Hy-Vee adds full-service fueling to its growing coronavirus response

Hy-Vee is introducing free full-service fueling at more than 165 locations across eight states, including Hy-Vee Fast and Fresh stores, the company announced.

The service is offered from 7 a.m. to 7 p.m. every day. To use it, customers click the “Fuel Help?" button at the gas pump they are parked next to or call a phone number found on signs at the pump.

Customers can also order food and other items from Hy-Vee’s convenience store. Employees will deliver customers' orders to their vehicles and process transactions from the fuel station. The service can be paid for with cash or credit card. For protection, employees will wear gloves.

Hy-Vee's addition of full-service fueling could ease shoppers' concerns that they could catch coronavirus when pumping gas, and potentially bring in new customers and generate additional sales to its convenience stores.

These smaller format stores have been a focal point for the grocer this past year. In February, the retailer bought four former QuikTrip locations to convert to Fast & Fresh Express stores that offer more food than a traditional convenience store, including nori sushi, made-to-order foods and healthy snack options.
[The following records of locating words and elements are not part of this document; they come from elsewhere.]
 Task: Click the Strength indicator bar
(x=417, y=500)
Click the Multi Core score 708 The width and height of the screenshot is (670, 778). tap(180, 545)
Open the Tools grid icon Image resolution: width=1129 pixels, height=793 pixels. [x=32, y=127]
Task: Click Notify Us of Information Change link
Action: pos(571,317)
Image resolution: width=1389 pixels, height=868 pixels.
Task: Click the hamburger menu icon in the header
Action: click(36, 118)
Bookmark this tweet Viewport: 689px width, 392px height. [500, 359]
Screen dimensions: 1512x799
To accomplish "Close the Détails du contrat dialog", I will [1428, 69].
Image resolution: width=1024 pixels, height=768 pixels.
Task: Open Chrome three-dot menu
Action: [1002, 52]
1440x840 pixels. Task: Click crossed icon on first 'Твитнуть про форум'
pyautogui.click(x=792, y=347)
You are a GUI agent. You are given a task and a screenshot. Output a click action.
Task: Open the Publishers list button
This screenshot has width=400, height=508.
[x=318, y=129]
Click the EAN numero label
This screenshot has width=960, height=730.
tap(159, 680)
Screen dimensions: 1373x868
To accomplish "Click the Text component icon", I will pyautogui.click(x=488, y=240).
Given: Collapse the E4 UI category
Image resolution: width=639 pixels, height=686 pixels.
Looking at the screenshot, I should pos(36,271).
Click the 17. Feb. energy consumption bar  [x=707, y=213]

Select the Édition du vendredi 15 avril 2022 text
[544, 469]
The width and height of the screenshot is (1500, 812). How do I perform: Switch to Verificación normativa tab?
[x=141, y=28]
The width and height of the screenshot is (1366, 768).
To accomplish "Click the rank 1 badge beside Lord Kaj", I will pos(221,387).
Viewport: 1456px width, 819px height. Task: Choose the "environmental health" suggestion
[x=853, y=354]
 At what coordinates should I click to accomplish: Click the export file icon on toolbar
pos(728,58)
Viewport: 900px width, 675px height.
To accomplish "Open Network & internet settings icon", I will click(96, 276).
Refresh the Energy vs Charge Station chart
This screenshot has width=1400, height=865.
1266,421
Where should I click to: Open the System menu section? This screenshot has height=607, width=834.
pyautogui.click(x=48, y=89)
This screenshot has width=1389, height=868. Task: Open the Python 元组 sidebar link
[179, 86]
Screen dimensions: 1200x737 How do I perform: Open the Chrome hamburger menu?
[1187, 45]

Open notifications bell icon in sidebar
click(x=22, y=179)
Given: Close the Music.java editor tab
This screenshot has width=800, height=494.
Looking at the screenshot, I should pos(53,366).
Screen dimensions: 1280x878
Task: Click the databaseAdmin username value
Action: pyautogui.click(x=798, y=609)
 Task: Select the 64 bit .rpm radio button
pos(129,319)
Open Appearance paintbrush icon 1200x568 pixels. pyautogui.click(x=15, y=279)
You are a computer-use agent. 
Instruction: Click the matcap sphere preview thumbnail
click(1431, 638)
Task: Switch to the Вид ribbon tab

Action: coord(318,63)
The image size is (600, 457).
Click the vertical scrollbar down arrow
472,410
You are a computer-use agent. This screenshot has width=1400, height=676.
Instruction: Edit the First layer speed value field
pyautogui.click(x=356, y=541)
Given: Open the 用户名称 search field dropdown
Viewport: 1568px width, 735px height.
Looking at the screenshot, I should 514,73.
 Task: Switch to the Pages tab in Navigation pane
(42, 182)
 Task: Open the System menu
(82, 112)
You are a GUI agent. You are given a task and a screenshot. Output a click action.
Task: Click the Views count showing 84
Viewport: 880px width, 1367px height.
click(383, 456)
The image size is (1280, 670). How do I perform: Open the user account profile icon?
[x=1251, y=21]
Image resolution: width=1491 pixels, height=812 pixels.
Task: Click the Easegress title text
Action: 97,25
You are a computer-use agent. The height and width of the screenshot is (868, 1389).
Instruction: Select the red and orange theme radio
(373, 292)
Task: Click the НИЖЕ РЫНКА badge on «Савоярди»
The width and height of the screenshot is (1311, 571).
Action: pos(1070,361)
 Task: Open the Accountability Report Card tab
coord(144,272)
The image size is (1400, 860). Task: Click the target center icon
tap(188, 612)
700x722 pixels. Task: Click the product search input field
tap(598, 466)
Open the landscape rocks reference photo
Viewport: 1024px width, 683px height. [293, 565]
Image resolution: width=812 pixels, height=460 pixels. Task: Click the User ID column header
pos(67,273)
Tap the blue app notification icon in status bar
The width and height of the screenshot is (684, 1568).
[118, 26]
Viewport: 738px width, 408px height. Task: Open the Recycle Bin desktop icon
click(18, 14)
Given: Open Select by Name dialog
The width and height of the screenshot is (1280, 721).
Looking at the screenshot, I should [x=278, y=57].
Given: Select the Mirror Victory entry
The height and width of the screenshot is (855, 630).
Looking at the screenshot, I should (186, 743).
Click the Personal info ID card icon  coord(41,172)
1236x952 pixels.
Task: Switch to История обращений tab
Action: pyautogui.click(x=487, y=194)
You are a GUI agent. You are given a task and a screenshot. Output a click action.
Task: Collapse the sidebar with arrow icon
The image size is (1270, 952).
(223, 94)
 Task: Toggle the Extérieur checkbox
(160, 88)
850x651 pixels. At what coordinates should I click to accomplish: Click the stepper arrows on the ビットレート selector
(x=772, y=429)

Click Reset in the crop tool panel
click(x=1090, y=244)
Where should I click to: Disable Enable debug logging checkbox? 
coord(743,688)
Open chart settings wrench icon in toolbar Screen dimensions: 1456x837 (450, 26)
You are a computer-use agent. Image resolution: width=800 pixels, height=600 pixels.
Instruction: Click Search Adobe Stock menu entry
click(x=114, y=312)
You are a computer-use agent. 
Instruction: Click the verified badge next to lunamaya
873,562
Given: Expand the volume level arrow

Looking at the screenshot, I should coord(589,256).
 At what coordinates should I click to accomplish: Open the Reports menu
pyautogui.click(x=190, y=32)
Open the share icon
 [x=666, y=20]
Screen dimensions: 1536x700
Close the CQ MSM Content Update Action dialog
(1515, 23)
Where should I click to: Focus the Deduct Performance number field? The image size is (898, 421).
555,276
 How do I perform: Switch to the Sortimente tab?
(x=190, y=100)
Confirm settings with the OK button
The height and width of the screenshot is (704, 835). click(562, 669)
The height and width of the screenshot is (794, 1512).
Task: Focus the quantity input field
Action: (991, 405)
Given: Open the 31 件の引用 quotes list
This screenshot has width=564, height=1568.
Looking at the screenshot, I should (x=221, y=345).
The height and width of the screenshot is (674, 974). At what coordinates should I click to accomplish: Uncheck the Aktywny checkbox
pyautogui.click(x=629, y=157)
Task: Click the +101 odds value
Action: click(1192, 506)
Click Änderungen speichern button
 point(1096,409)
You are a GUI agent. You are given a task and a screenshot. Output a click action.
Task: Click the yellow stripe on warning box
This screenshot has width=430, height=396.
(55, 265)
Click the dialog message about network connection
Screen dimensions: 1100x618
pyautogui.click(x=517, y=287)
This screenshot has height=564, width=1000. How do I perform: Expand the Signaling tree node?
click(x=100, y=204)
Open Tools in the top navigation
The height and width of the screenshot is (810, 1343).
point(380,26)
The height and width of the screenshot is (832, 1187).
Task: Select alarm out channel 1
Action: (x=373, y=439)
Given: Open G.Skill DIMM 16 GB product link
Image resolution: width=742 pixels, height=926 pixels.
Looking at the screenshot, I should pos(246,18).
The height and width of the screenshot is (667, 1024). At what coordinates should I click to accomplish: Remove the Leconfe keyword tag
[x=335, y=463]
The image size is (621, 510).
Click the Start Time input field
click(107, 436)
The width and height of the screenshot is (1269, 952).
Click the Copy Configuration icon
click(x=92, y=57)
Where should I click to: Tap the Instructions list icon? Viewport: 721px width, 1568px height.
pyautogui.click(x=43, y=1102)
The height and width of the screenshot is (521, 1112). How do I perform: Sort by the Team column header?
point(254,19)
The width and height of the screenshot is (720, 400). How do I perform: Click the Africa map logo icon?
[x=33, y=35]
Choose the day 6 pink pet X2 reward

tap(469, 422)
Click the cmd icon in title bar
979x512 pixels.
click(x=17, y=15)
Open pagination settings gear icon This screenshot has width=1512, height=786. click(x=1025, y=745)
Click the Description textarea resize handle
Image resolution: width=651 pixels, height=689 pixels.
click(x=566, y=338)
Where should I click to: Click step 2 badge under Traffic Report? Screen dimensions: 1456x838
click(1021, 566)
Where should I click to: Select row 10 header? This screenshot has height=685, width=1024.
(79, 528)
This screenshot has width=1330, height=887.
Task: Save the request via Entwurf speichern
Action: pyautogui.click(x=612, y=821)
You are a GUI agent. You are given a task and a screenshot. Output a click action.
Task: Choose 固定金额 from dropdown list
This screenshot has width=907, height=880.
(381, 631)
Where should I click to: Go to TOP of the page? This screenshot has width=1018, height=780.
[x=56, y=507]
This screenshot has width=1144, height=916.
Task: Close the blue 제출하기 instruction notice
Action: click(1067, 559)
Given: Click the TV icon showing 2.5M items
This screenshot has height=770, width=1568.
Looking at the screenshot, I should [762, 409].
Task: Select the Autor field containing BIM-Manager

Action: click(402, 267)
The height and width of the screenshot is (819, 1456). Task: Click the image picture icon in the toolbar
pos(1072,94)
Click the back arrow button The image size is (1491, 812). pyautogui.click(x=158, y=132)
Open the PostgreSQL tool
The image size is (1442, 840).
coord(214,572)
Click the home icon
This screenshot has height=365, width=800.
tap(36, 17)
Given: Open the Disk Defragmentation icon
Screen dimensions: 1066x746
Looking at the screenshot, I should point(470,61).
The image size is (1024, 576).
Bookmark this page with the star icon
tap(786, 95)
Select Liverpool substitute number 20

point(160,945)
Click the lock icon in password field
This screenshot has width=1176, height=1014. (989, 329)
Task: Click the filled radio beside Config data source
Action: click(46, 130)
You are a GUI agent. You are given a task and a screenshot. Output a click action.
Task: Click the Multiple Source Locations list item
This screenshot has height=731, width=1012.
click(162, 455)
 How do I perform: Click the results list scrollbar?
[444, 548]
While most fuel stations across the country stopped offering full service in the 1970s, mandatory stay-at-home orders, have caused a decrease in demand for gasoline and an increase in supply, resulting in lower prices. This has allowed the grocer to offer this service, which adds another element of customer service and helps protect shoppers by removing a touch point at the fuel station.

Midwestern fuel station chain Kum & Go is offering full-service fuel at participating stores across the country as well. As at Hy-Vee, shoppers call a number when they arrive at the pump and can purchase fuel as well as items from the convenience store.

In Oregon, state officials have lifted its ban on self-service fuel stations after pleas from a fuel association, CSP Daily News reported. The association argued that there is a shortage of fuel attendants because they are sick or uncomfortable working so closely with customers, which has resulted in closures of many fuel stations across the state.

Temporarily, fuel stations are allowed to offer self-service fuel for up to 10 consecutive hours as long as they oversee social distancing policies and sanitization efforts.

New Jersey, the only state left with a ban on self-service gas, has yet to change its policy despite safety concerns from gas station owners and employees who say it is impossible for fuel attendants to keep a six-foot distance from motorists. Hy-Vee has not detailed how it will enforce social distancing with its new full-service stations.